Let's solve each of these limit problems step by step.
---
1) Evaluate $\lim_{x \to 2} \frac{x^2 + 5x + 6}{x + 2}$
Step 1: Try direct substitution.
Plug in $x = 2$:
$$
\frac{(2)^2 + 5(2) + 6}{2 + 2} = \frac{4 + 10 + 6}{4} = \frac{20}{4} = 5
$$
✔ The function is defined at $x = 2$, so the limit exists and equals the value of the function.
Answer: $\boxed{5}$
---
2) Evaluate $\lim_{x \to 2} \frac{x^3 - 8}{x - 2}$
Step 1: Notice that $x^3 - 8$ is a difference of cubes:
$$
x^3 - 8 = (x - 2)(x^2 + 2x + 4)
$$
So we can factor:
$$
\frac{x^3 - 8}{x - 2} = \frac{(x - 2)(x^2 + 2x + 4)}{x - 2}
$$
For $x \ne 2$, we can cancel $x - 2$:
$$
= x^2 + 2x + 4
$$
Now take the limit as $x \to 2$:
$$
\lim_{x \to 2} (x^2 + 2x + 4) = (2)^2 + 2(2) + 4 = 4 + 4 + 4 = 12
$$
Answer: $\boxed{12}$
---
3) Evaluate $\lim_{x \to \infty} \frac{x^2 + 1}{1 + 2x^3}$
Step 1: This is an infinite limit.
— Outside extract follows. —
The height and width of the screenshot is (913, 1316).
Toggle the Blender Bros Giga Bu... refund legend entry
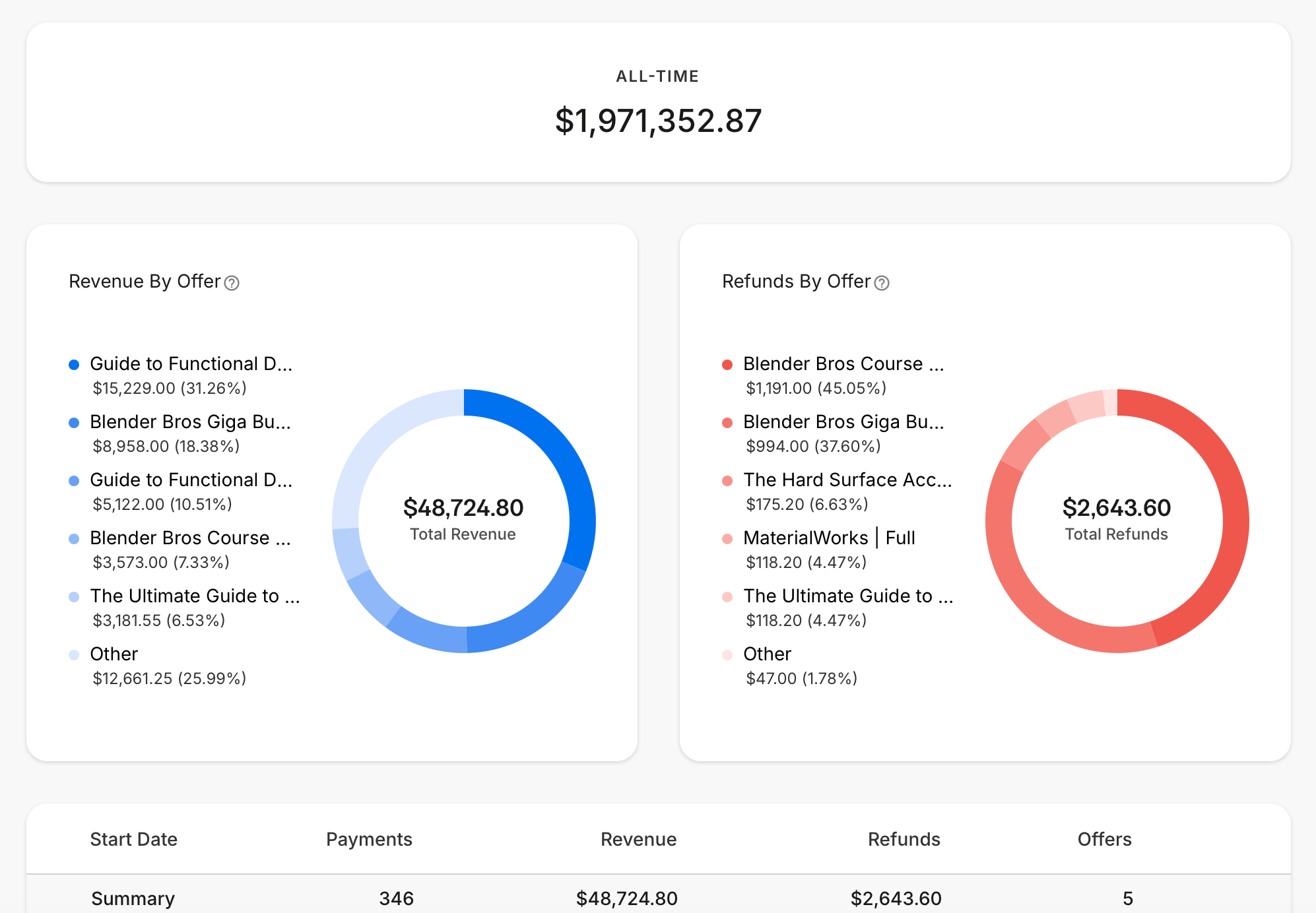845,422
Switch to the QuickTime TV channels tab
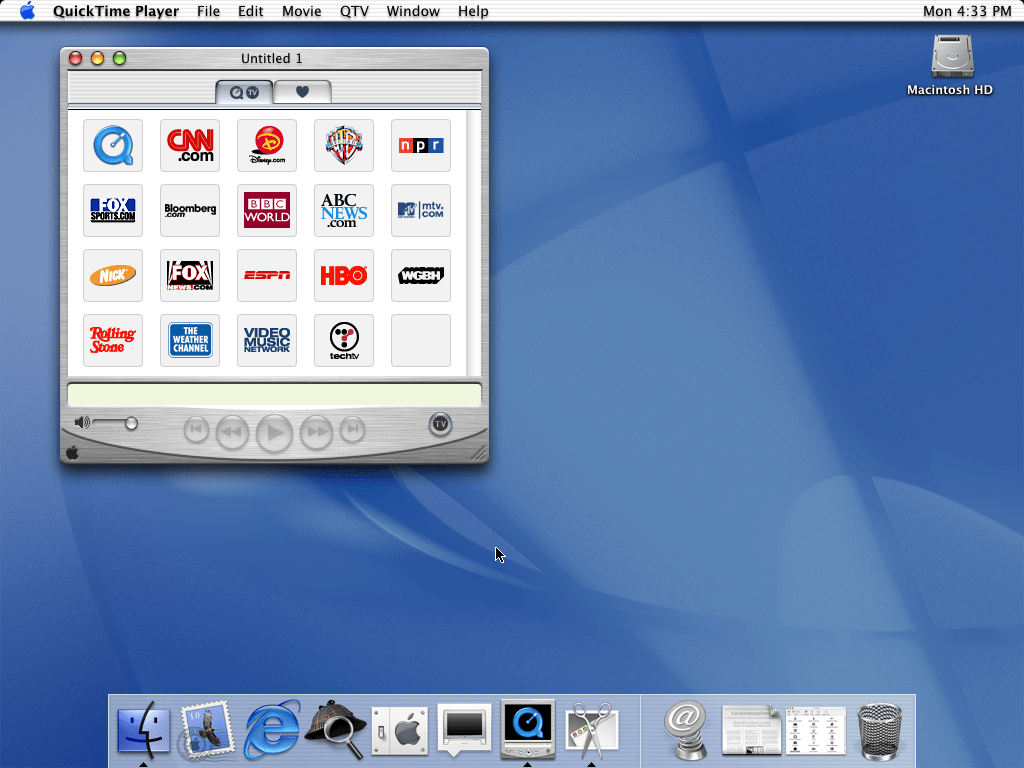Image resolution: width=1024 pixels, height=768 pixels. 244,92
Compare degrees of numerator and denominator.
- Numerator: degree 2
- Denominator: degree 3
Since the degree of the denominator is higher, the limit will go to 0.
But let’s confirm by dividing numerator and denominator by the highest power of $x$ in the denominator, which is $x^3$:
$$
\frac{x^2 + 1}{1 + 2x^3} = \frac{\frac{x^2}{x^3} + \frac{1}{x^3}}{\frac{1}{x^3} + \frac{2x^3}{x^3}} = \frac{\frac{1}{x} + \frac{1}{x^3}}{\frac{1}{x^3} + 2}
$$
As $x \to \infty$, all terms with $x$ in the denominator go to 0:
$$
\frac{0 + 0}{0 + 2} = \frac{0}{2} = 0
$$
Answer: $\boxed{0}$
---
4) Evaluate $\lim_{x \to \infty} \frac{4x^2 - 3x}{5x^2 - 2}$
Step 1: Both numerator and denominator are degree 2 polynomials.
When degrees are equal, the limit is the ratio of leading coefficients.
Leading term in numerator: $4x^2$
Leading term in denominator: $5x^2$
So:
$$
\lim_{x \to \infty} \frac{4x^2 - 3x}{5x^2 - 2} = \frac{4}{5}
$$
To verify, divide numerator and denominator by $x^2$:
$$
\frac{4 - \frac{3}{x}}{5 - \frac{2}{x^2}} \to \frac{4 - 0}{5 - 0} = \frac{4}{5}
$$
Answer: $\boxed{\frac{4}{5}}$
---
✔ Final Answers:
1) $\boxed{5}$
2) $\boxed{12}$
3) $\boxed{0}$
4) $\boxed{\frac{4}{5}}$
Parent Tip: Review the logic above to help your child master the concept of calculus limits worksheet.